Finally, after fixing the above issue, we started seeing the fluentd
containers being restarted very often, and found an issue with the
underlying logic of the liveness probe.

The probe checks that the pod is still alive by running the following
command:

`find /var/log/fluentd-buffers -type f -newer /tmp/marker-stuck -print -quit`

This checks if any _regular_ file exists under `/var/log/fluentd-buffers`
that is more recent than a predetermined time, and will return an empty
string otherwise.

The issue is that these buffers are temporary and volatile, they get created and
deleted constantly.
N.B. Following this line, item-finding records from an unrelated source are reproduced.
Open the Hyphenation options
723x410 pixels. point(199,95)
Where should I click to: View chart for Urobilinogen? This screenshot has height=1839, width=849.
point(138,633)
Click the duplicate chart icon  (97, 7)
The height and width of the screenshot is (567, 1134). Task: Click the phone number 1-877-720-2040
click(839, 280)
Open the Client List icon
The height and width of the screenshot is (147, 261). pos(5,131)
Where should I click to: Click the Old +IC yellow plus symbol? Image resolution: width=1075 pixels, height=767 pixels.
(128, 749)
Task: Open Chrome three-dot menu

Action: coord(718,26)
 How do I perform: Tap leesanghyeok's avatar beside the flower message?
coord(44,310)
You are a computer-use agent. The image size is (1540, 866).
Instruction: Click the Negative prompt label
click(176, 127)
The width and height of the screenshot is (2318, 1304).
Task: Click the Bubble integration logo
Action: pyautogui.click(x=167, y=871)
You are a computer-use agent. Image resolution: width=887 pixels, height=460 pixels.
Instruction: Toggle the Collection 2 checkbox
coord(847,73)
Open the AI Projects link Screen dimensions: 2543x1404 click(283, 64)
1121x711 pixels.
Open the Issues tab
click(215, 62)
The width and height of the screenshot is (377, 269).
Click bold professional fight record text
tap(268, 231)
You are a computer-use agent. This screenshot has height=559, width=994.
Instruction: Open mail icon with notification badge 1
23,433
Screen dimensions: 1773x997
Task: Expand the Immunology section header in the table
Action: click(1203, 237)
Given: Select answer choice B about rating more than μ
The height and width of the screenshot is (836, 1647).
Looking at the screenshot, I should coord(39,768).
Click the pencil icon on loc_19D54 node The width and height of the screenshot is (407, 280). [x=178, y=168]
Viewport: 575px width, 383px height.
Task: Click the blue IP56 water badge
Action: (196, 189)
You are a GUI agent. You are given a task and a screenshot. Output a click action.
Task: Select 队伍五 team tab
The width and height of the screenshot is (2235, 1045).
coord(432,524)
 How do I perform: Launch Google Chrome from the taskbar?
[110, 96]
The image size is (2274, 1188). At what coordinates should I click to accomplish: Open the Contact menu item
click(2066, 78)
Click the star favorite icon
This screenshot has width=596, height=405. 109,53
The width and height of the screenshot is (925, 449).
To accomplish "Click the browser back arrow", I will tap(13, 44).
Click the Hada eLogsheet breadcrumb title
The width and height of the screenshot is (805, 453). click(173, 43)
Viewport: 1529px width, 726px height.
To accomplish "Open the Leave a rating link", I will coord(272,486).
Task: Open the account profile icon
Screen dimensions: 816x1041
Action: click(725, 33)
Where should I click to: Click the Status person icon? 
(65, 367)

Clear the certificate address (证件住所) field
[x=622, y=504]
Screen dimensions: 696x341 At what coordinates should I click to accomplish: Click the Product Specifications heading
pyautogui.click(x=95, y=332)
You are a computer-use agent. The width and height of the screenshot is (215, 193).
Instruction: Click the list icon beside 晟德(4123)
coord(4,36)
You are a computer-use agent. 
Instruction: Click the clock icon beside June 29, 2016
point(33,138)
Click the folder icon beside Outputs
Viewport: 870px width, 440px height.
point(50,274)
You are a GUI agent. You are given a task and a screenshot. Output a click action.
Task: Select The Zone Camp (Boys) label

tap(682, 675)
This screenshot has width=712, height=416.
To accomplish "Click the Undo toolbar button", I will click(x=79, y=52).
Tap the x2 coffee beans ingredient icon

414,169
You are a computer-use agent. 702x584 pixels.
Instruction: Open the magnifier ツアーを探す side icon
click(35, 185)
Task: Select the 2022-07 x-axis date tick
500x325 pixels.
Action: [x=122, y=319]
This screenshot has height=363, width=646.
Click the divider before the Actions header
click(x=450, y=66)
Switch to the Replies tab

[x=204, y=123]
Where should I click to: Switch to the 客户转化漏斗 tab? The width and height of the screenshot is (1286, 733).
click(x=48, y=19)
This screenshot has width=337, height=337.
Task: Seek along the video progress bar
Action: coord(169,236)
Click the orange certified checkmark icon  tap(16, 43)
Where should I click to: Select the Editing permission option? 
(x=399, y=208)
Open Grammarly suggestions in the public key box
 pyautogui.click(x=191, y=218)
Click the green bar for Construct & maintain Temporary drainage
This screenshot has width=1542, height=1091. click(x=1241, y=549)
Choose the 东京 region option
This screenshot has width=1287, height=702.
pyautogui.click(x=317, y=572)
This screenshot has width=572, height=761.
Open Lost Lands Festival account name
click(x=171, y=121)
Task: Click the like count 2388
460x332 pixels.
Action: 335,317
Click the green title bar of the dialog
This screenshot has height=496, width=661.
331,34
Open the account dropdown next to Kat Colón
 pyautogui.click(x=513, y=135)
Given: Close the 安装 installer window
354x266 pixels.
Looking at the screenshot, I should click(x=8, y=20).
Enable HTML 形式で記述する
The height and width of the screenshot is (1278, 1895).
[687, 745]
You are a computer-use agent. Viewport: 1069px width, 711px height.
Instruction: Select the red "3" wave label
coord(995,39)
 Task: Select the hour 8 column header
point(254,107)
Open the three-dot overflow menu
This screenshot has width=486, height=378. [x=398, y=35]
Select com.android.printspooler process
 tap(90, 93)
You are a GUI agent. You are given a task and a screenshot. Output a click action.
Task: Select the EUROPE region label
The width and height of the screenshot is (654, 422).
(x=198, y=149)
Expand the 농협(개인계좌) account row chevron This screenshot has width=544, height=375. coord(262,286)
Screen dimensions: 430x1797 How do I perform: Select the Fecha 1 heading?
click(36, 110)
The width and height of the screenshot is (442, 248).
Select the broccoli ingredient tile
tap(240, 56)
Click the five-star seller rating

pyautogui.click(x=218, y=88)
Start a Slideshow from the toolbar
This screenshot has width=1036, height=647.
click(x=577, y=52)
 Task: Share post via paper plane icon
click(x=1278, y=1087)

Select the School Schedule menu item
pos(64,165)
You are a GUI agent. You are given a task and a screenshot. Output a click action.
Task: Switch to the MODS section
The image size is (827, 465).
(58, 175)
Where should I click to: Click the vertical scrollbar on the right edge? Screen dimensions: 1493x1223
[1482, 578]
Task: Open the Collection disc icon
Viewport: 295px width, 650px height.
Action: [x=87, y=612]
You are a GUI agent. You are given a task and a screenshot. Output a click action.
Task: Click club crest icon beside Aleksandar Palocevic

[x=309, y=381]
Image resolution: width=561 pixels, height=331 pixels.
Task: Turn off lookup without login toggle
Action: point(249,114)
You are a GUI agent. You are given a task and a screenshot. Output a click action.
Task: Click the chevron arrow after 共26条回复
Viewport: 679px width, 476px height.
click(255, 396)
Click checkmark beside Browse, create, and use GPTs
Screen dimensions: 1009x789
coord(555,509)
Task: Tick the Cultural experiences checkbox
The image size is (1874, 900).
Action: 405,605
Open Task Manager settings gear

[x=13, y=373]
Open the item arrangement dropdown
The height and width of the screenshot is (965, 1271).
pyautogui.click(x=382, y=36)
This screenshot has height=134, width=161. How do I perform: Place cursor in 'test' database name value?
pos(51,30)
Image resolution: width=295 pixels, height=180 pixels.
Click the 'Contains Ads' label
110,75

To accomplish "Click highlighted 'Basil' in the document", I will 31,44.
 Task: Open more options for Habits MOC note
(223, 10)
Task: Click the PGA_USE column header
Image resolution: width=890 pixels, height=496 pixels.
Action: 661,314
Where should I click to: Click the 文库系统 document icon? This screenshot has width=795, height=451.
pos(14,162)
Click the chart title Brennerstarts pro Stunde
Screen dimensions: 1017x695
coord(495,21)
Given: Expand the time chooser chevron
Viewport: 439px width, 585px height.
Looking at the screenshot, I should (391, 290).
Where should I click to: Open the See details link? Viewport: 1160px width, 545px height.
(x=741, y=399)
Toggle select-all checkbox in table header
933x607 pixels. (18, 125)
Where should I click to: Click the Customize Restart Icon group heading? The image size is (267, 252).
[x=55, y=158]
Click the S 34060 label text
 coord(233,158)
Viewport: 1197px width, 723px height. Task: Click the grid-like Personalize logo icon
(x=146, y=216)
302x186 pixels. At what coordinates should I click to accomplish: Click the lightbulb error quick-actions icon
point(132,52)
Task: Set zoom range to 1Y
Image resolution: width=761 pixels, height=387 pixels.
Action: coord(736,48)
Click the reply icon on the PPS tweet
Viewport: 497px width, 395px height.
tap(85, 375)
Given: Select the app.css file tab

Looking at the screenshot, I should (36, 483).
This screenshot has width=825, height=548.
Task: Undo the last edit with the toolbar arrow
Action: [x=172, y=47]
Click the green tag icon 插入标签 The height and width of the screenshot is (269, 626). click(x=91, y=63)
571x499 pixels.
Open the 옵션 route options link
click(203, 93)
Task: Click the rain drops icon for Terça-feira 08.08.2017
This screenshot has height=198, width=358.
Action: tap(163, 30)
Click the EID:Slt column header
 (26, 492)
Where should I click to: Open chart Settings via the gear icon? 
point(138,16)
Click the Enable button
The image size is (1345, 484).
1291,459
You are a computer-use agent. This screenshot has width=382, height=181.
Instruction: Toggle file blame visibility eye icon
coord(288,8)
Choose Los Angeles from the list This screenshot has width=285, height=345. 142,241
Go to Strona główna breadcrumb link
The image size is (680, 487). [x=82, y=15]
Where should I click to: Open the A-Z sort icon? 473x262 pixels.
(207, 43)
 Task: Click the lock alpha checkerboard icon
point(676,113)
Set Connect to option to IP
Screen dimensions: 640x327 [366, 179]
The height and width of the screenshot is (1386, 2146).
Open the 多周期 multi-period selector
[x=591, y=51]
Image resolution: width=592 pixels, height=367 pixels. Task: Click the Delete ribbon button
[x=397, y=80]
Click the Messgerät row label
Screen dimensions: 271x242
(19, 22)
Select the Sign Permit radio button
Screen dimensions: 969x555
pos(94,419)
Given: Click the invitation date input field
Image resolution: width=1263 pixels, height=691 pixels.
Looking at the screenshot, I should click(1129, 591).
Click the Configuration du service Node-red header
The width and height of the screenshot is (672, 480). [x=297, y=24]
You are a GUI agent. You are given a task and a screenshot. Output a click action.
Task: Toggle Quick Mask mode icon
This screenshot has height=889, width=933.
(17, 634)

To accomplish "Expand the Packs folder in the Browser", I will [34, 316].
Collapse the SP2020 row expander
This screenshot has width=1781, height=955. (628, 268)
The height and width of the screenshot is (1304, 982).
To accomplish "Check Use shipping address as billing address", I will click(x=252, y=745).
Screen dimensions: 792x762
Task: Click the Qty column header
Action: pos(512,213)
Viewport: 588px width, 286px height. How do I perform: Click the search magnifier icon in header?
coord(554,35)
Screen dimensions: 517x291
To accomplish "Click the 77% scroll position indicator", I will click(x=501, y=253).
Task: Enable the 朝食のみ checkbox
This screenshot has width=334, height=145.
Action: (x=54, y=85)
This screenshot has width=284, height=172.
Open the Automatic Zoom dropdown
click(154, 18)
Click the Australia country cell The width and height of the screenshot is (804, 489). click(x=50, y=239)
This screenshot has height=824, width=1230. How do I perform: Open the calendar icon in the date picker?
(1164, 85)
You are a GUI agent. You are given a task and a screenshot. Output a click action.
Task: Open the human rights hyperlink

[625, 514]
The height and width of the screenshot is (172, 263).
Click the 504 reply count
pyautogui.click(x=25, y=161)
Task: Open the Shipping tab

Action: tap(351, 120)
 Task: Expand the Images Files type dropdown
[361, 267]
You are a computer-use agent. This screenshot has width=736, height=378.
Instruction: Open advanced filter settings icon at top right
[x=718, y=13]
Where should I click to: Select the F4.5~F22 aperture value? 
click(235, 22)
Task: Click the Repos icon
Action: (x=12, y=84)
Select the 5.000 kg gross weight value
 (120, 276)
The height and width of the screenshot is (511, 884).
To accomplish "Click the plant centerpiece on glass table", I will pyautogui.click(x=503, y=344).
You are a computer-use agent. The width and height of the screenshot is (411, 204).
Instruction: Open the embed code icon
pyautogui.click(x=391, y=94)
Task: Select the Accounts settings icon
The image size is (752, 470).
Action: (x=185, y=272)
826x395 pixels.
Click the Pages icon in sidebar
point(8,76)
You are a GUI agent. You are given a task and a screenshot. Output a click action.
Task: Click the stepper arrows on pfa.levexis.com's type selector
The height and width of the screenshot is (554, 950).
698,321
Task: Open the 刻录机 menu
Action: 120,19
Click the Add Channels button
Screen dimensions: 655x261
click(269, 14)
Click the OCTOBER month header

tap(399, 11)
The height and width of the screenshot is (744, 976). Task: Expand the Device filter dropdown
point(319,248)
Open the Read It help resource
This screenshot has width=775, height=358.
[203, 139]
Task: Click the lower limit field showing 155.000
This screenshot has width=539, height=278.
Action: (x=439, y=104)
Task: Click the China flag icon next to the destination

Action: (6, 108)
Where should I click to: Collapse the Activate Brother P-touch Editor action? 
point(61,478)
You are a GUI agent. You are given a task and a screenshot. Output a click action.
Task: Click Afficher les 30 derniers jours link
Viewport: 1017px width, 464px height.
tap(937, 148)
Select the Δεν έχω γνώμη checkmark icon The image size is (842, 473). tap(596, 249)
Here is an example of running that check every second on a
running fluentd:

```
root@fluentd-eks-playground-jdc8m:/# LIVENESS_THRESHOLD_SECONDS=${LIVENESS_THRESHOLD_SECONDS:-300};
root@fluentd-eks-playground-jdc8m:/# STUCK_THRESHOLD_SECONDS=${LIVENESS_THRESHOLD_SECONDS:-900};
root@fluentd-eks-playground-jdc8m:/# touch -d "${STUCK_THRESHOLD_SECONDS} seconds ago" /tmp/marker-stuck;
root@fluentd-eks-playground-jdc8m:/# touch -d "${LIVENESS_THRESHOLD_SECONDS} seconds ago" /tmp/marker-liveness;
root@fluentd-eks-playground-jdc8m:/# while true; do date ; find /var/log/fluentd-buffers -type f -newer /tmp/marker-stuck -print -quit ; sleep 1 ; done
Fri Feb 22 10:52:57 UTC 2019
Fri Feb 22 10:52:58 UTC 2019
/var/log/fluentd-buffers/kubernetes.system.buffer/buffer.b5827964ccf4c7004103c3fa7c8533f85.log
Fri Feb 22 10:52:59 UTC 2019
/var/log/fluentd-buffers/kubernetes.system.buffer/buffer.b5827964ccf4c7004103c3fa7c8533f85.log
Fri Feb 22 10:53:00 UTC 2019
Fri Feb 22 10:53:01 UTC 2019
/var/log/fluentd-buffers/kubernetes.system.buffer/buffer.b5827964fb8b2eedcccd2763ea7775cc2.log
Fri Feb 22 10:53:02 UTC 2019
/var/log/fluentd-buffers/kubernetes.system.buffer/buffer.b5827964fb8b2eedcccd2763ea7775cc2.log
Fri Feb 22 10:53:03 UTC 2019
Fri Feb 22 10:53:04 UTC 2019
Fri Feb 22 10:53:05 UTC 2019
Fri Feb 22 10:53:06 UTC 2019
/var/log/fluentd-buffers/kubernetes.system.buffer/buffer.b5827965564883997b673d703af54848b.log
Fri Feb 22 10:53:07 UTC 2019
/var/log/fluentd-buffers/kubernetes.system.buffer/buffer.b5827965564883997b673d703af54848b.log
Fri Feb 22 10:53:08 UTC 2019
/var/log/fluentd-buffers/kubernetes.system.buffer/buffer.b5827965564883997b673d703af54848b.log
Fri Feb 22 10:53:09 UTC 2019
Fri Feb 22 10:53:10 UTC 2019
Fri Feb 22 10:53:11 UTC 2019
Fri Feb 22 10:53:12 UTC 2019
Fri Feb 22 10:53:13 UTC 2019
Fri Feb 22 10:53:14 UTC 2019
Fri Feb 22 10:53:15 UTC 2019
Fri Feb 22 10:53:16 UTC 2019
```

We can see buffers being created, then disappearing. The LivenessProbe running
under these conditions has a ~50% chance of failing, despite fluentd being
perfectly happy.

I believe that check is probably ok for fluentd installs using large
amounts of buffers, in which case the liveness probe will be correct more
often than not, but fluentd installs that use buffering less intensively
will be negatively impacted by this.

My solution to fix this is to check the last updated time of buffering
_folders_ within `/var/log/fluentd_buffers`. These _do_ get updated when
buffers are created, and do not get deleted as buffers are emptied,
making them the perfect candidate for our use.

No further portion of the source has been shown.